Der Tierarzneimittelmarkt in Deutschland stagnierte im Jahr 2013 und belief sich auf 747 Millionen Euro.

 

Zum leichten Wachstum trugen vor allem Nutztierimpfstoffe und die pharmazeutischen Spezialitäten bei. Dies erläuterte die Geschäftsführerin des Bundesverbandes für Tiergesundheit e.V., Dr. Sabine Schüller, anlässlich der 28. Mitgliederversammlung Ende Mai in Dresden.

 

Impfstoffsegment wächst

Das Impfstoffsegment sei um 4,2 Prozent gewachsen, so die Geschäftsführerin. Vorrangig hätte der verstärkte Einsatz von Impfstoffen im Geflügel- und Schweinebereich dazu beigetragen, während Rinderimpfstoffe eher stagnierten. Impfungen werden von Nutztierhaltern in allen Bereichen als wichtiges Instrument der Vorbeuge genutzt, erläuterte Dr. Sabine Schüller weiter. Die Situation bei Hund und Katze bezeichnete sie jedoch als unbefriedigend.

 

Bei den pharmazeutischen Spezialitäten handelt es sich maßgeblich um Produkte für neue Krankheitsbilder im Kleintierbereich wie Epilepsie, Stoffwechselerkrankungen und Erkrankungen im Bereich Innere Medizin, z. B. Nierenerkrankungen.

 

Viele Neuerungen in der Gesetzgebung

Wegen der neuen Regelungen zum verantwortlichen Umgang mit Antibiotika sei in diesem Bereich mit einer weiteren Stagnation zu rechnen. Der Impfstoffsektor werde stark von den Nutztierbeständen beeinflusst.

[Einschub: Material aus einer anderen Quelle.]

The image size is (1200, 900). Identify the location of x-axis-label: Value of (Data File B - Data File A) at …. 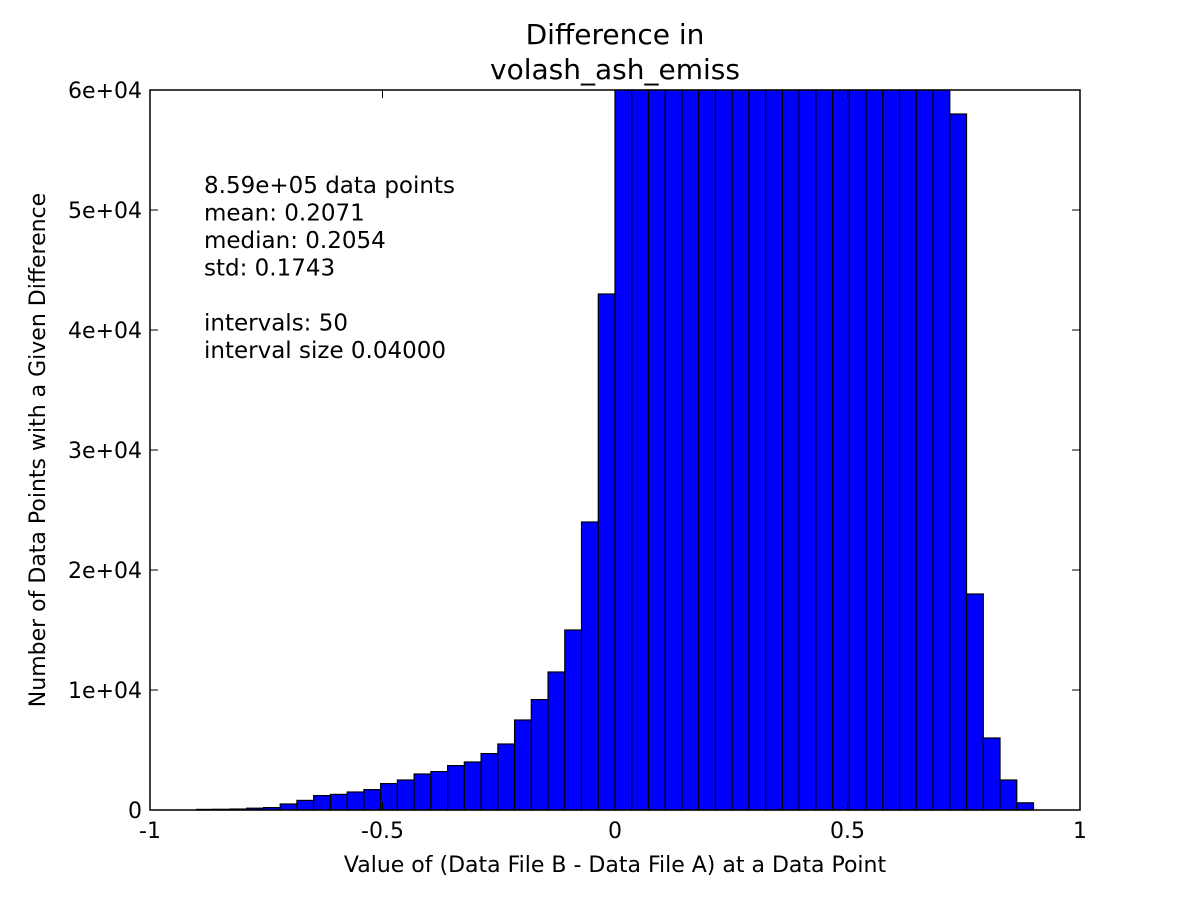
(616, 866).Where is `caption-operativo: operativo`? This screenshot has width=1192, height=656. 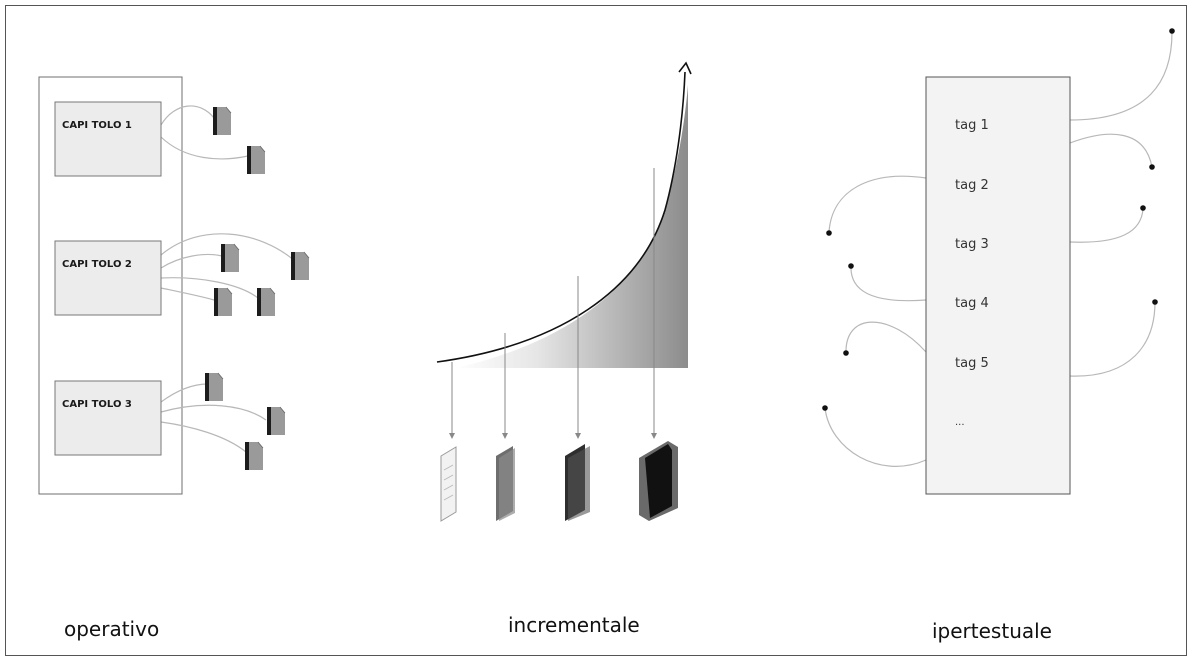
caption-operativo: operativo is located at coordinates (112, 629).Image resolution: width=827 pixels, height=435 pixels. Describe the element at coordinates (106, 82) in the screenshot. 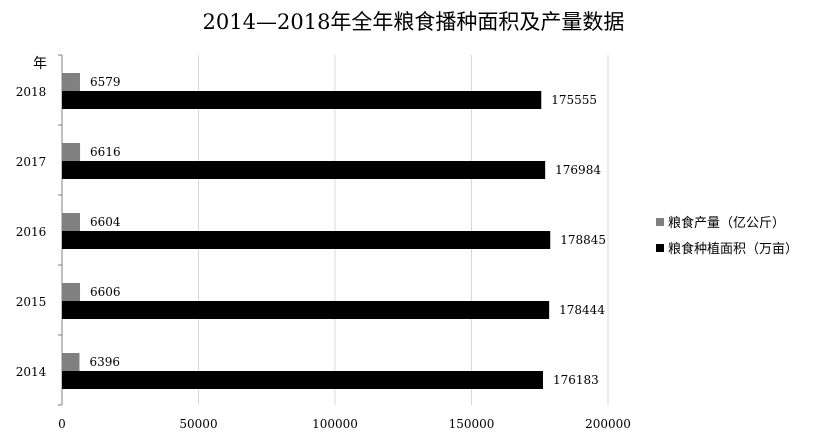

I see `data-label: 6579` at that location.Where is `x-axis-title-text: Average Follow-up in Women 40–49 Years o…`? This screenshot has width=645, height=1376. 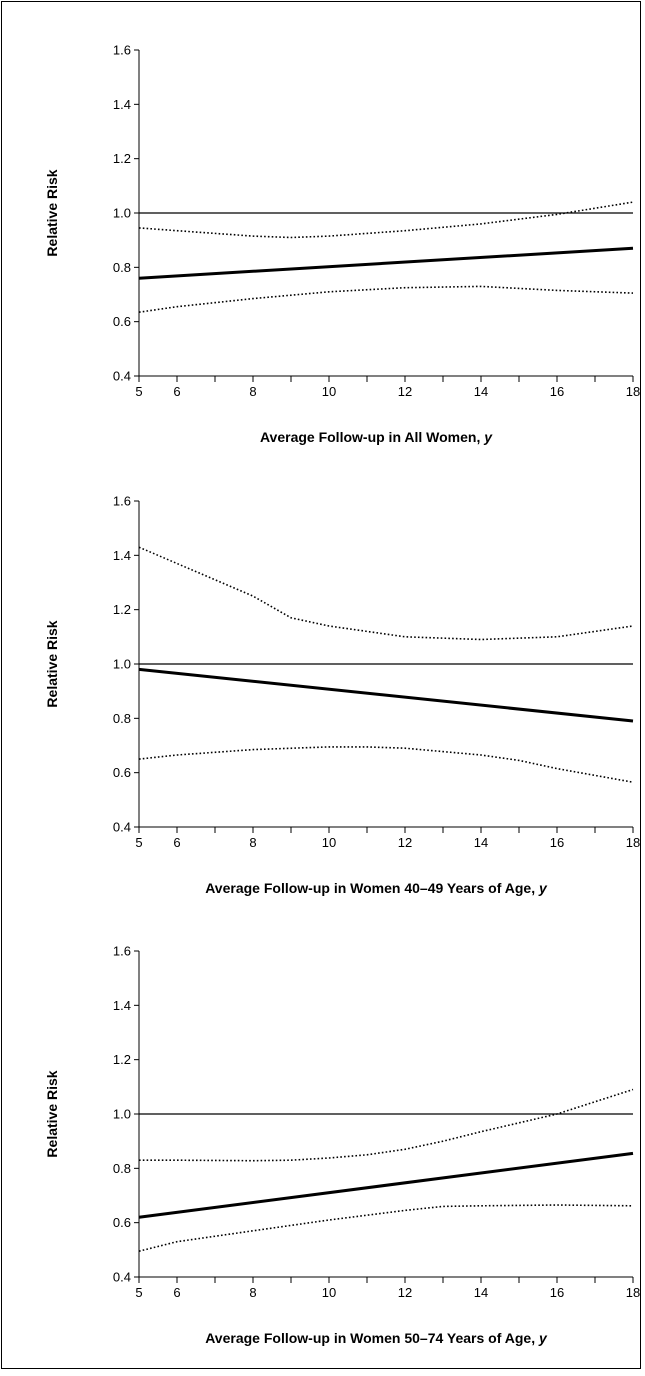 x-axis-title-text: Average Follow-up in Women 40–49 Years o… is located at coordinates (372, 888).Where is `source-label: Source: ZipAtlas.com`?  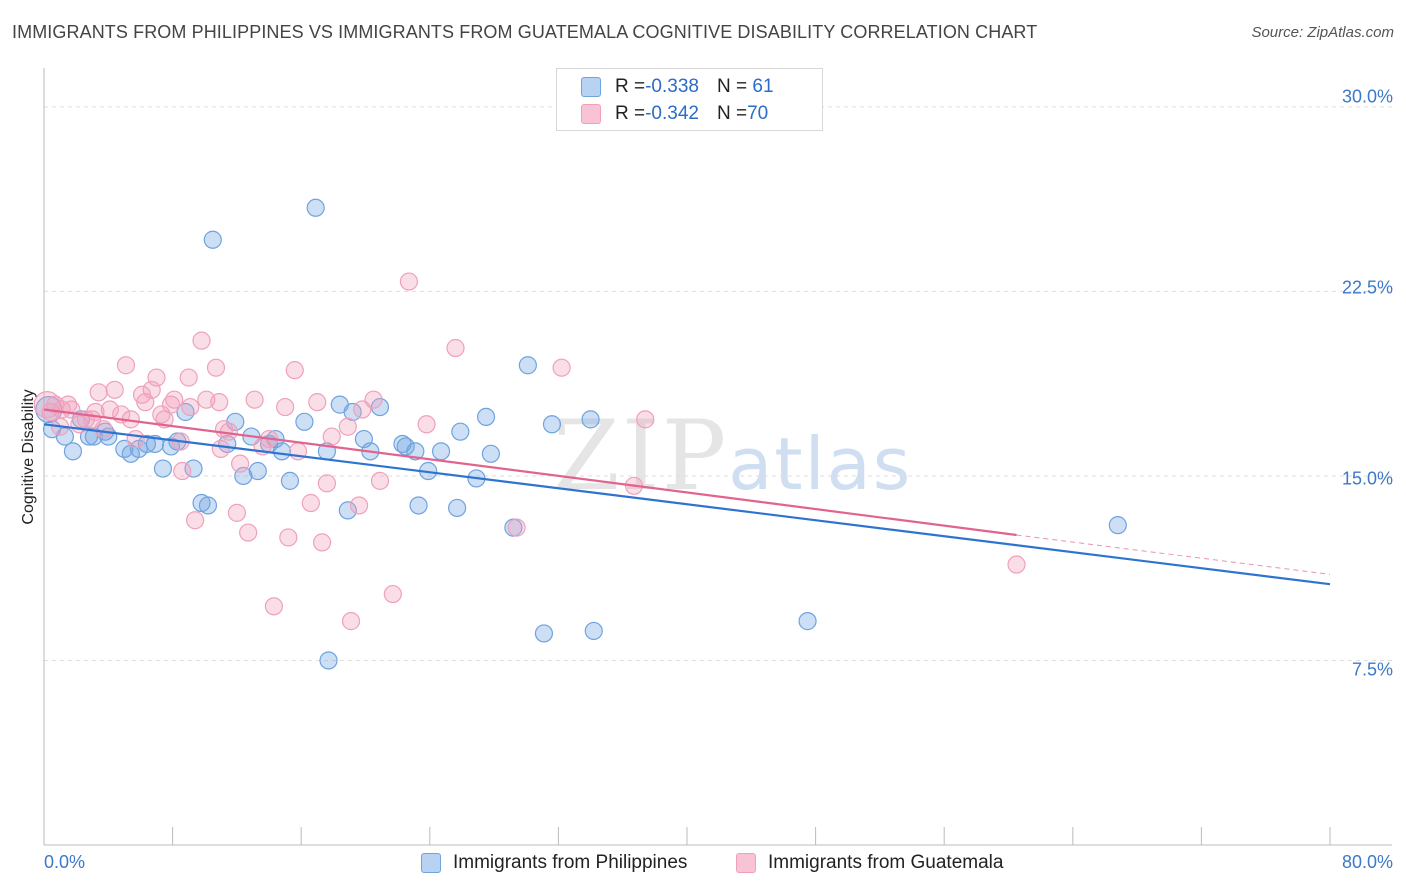
source-label: Source: ZipAtlas.com is located at coordinates (1322, 32).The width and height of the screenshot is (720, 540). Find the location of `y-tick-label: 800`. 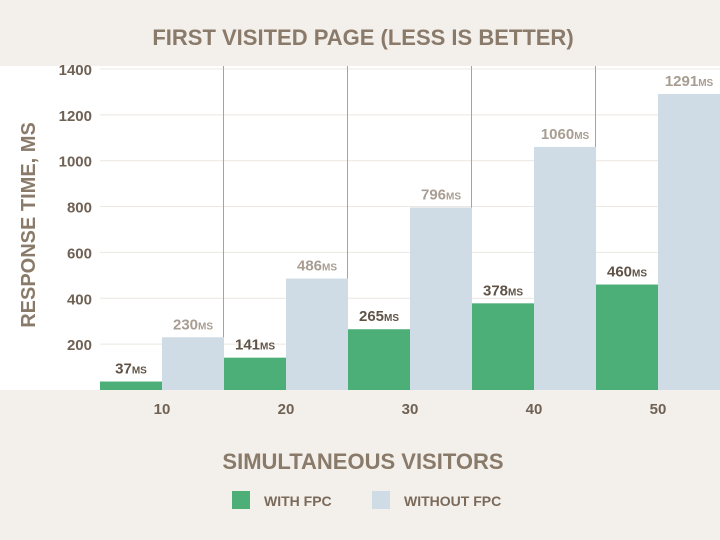

y-tick-label: 800 is located at coordinates (80, 208).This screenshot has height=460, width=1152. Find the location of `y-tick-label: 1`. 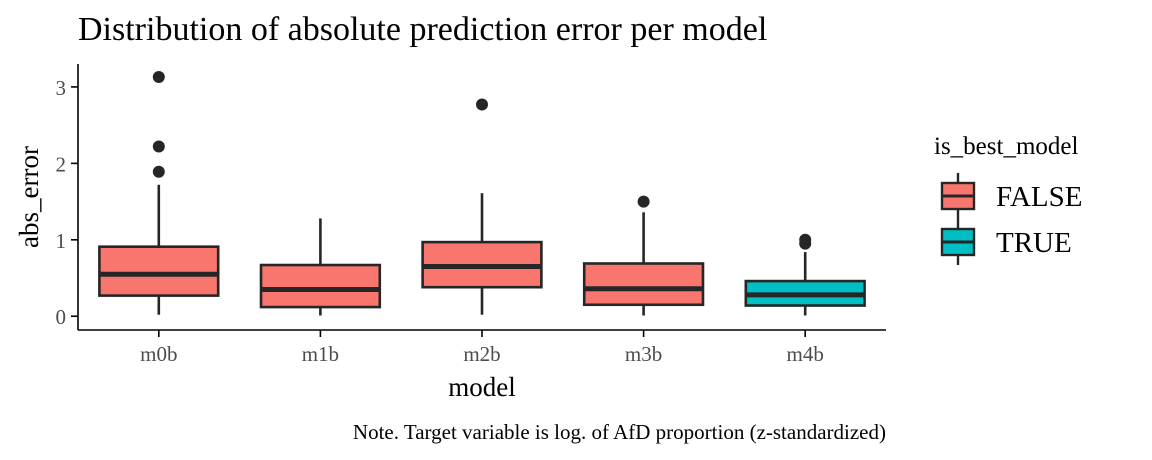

Inhaltlich war die Verbandsarbeit im Berichtsjahr durch die Novellierung des Arzneimittelgesetzes geprägt erläuterte der Vorsitzende des BfT Jörg Hannemann. Mit der 16. AMG-Novelle würden umfangreiche Regelungen zur Anwendung von Antibiotika beim Nutztier eingeführt und die Rolle von Landwirten und Tierärzten zur kontrollierten Anwendung von Tierarzneimitteln unterstrichen. Ergänzt werde das Rahmenwerk durch die Überarbeitung des Leitfadens zur oralen Medikation. Als Neuerungen nannte Hannemann u.a. die Einführung von Fortbildungsverpflichtungen für Tierärzte und Tierhalter sowie die Aufnahme eines betriebsindividuellen Risikomanagementsystems.

 

Auch auf europäischer Ebene laufen derzeit wichtige Vorhaben im Bereich Tiergesundheit, führte der BfT-Vorsitzende weiter aus. Man erwarte dringend den Vorschlag der Europäischen Kommission zur Revision der europäischen Tierarzneimittelgesetzgebung.